The total contribution of these oil and gas fields over their lifetime will not add much to the offshore total for the U.S., perhaps only 2%. Overall U.S. output of oil from all sources has been declining for years, and the end of the moratorium will have no measurable impact on that decline. On the other hand, overall U.S. output of natural gas is now at an all time high, and the fields in the Atlantic could help maintain current production levels.
Given these facts, what can be said about the rhetoric and the reality of offshore drilling?
Rhetoric: Offshore drilling will lower the price of oil and the price of gas at the pump.
Reality: In the long run, world oil markets determine the price of oil. World oil production is growing slowly while world demand for oil is growing rapidly, fueled by growth in developing countries like China and India. As demand exceeds supply, prices will rise. The production from new sources of offshore oil in the U.S., estimated to be 160,000 barrels a day in 2030, would be negligible in a world oil market of more than 100 million barrels per day, and have no impact on rising prices.
Rhetoric: Offshore drilling will lower our dependence on foreign oil.
Reality: The production of an extra 160,000 barrels of oil a day domestically as a result of drilling offshore would only replace 2% of our current imports from overseas, which now run at 14 million barrels per day.
Rhetoric: Offshore drilling will provide jobs to North Carolina.
Reality: The development of offshore oil and gas fields will provide jobs, but North Carolinians will probably not get most of them.

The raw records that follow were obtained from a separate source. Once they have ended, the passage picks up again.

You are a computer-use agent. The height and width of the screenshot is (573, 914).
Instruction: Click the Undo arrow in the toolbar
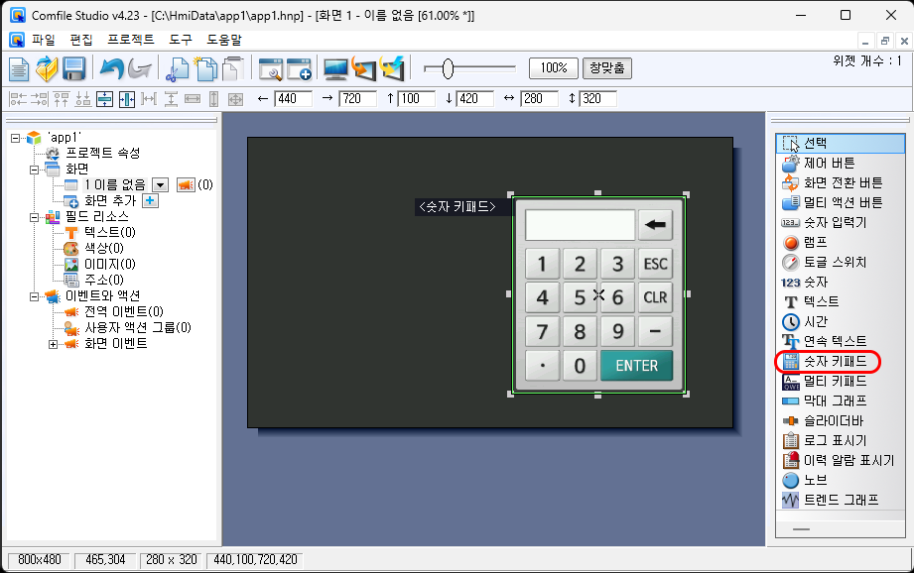pyautogui.click(x=111, y=68)
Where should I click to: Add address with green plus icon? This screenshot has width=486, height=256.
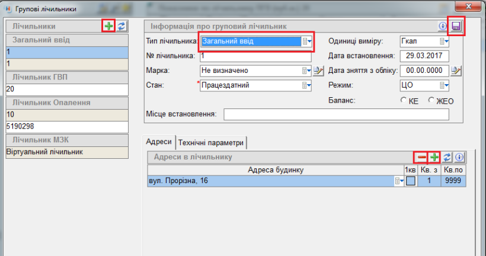434,158
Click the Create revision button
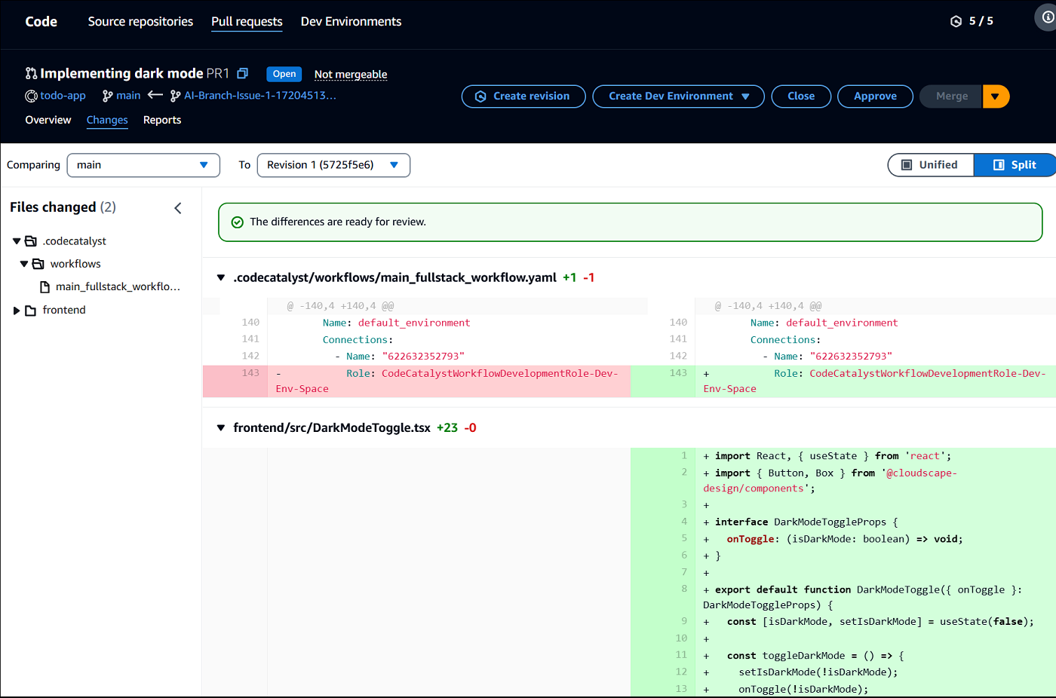The height and width of the screenshot is (698, 1056). click(523, 96)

First, the managerial and technical expertise required would be provided by international energy companies, who draw on a global labor pool.
Second, North Carolina does not have the facilities necessary to construct oil and gas rigs. These could be developed, but the naval yards in Norfolk/Hampton Roads, Virginia, would be a much more likely location for such work. Some workers would commute from counties in North Eastern North Carolina to newly created jobs in Virginia.

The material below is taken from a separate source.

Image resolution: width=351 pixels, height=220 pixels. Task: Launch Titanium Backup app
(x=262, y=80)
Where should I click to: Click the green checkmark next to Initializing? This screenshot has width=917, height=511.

Third, there are no oil refineries on North Carolina’s coast to process the production from the new fields. A new oil refinery would create many jobs that pay significantly more than average wages in that region, and attract businesses in the chemical industry that rely on petroleum products for their inputs. However, a completely new refinery in this environmentally sensitive area would face very significant political opposition.
On the other hand, a natural gas terminal, one that processed gas from the offshore wells and also, perhaps, Liquefied Natural Gas (LNG) from overseas, would pose a much less significant environmental threat. Given the size of the gas fields, and the fact that Compressed Natural Gas (CNG) is now being considered as a substitute for gasoline in vehicles, this could offer North Carolina increased security of supply in transportation fuels. There is even an under-used natural gas pipeline in place in North Eastern North Carolina.
Rhetoric: North Carolina’s state government will gain millions of dollars in royalties or taxes.
Reality: The Baltimore Canyon, an offshore formation that contains oil and gas, is located more than 20 miles from the coast. Royalty payments in this area are subject to the control of the federal government. In other parts of the country (for example, the Gulf of Mexico), states have shared in hundreds of millions of dollars of royalty payments. However, this is an area with much larger, mature fields. The federal government has often made concessions on royalties in order to encourage exploration, and has a history of weak management. Furthermore, in the years ahead the Federal government will face very significant financial constraints. While increased state revenues in the years ahead are a possibility, they should probably not be relied on for our fiscal future.